If Ford did say that, that's pretty cold. But it's already a second-hand quote in Baldwin's own telling. And Baldwin stooped lower in retaliation, giving this physical description of Ford when writing about his first meeting with the actor at a benefit:
"Ford, in person, is a little man, short, scrawny, and wiry, whose soft voice sounds as if it's coming from behind a door."
Meow. Internet heights are only occasionally reliable, but -- for the record -- the web has Ford at 6'1" and Baldwin at 6'0.
Baldwin expanded on the Jack Ryan topic in a long essay for Huffington Post back in 2011. Here's just part of that:
"People often ask me why I never continued in the role of Jack Ryan in the movies based on Tom Clancy's great novels. Usually, I have given a half truth as an answer, something about scheduling conflicts and so forth. But the truth is the studio cut my throat. Or, more specifically, an executive at the studio named David Kirkpatrick who was, as studio executives are on their way both up and down the ladder, eager to prove he had that special quality that studio executives are eager to display. That quality is an utter lack of sentimentality while transacting deals around a business built on sentimentality.

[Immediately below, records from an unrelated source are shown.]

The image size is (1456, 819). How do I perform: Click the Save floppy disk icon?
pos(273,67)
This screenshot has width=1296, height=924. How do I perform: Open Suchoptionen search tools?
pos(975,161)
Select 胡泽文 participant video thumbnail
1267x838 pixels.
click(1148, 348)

The run of events in 1991 went like this. John McTiernan, who directed The Hunt For Red October, called me repeatedly over a period of a few days and that got my attention because John was not someone who did that. I knew it must be something important. I had been traveling to Syracuse to see my mother who had been diagnosed with breast cancer. I had lost my dad in 1983 to lung cancer when he was fifty-five and the idea of being an orphan, technically speaking, at the age of 33 weighed heavily on me. It took a few rounds before John and I connected.
On the phone, John told me that during the period of the previous few months, he had been negotiating to do a film with a very famous movie star who had dropped out of his film days before so that he could go star in the sequels to The Hunt For Red October. John further told me that Paramount owed the actor a large sum of money for a greenlit film that fell apart prior to this, and pushing me aside would help to alleviate that debt and put someone with much greater strength at the box office than mine in the role. I sat there mildly stunned because not only was I in an active negotiation with Paramount, but for them to negotiate simultaneously with another actor was against the law. My mother was about to have a double mastectomy. I asked John if he was sure about all of this and he said yes, he had talked with the famous actor directly who confirmed the story. All of this served to explain why the studio would not close my deal over what I thought were some relatively arbitrary issues surrounding the dates of production..."
Read his full essay. However it played out, it was a long time ago. And, sorry, but Sean Connery was the real star of "The Hunt for Red October." It doesn't sound that unreasonable for a studio to want to put Jack Ryan in the center of the franchise after that, with one of the biggest stars in the world in the role. And Harrison Ford was only Jack Ryan for two movies. And Baldwin's career has bounced back just fine. So it may be time to pull a "Frozen" and just let it go.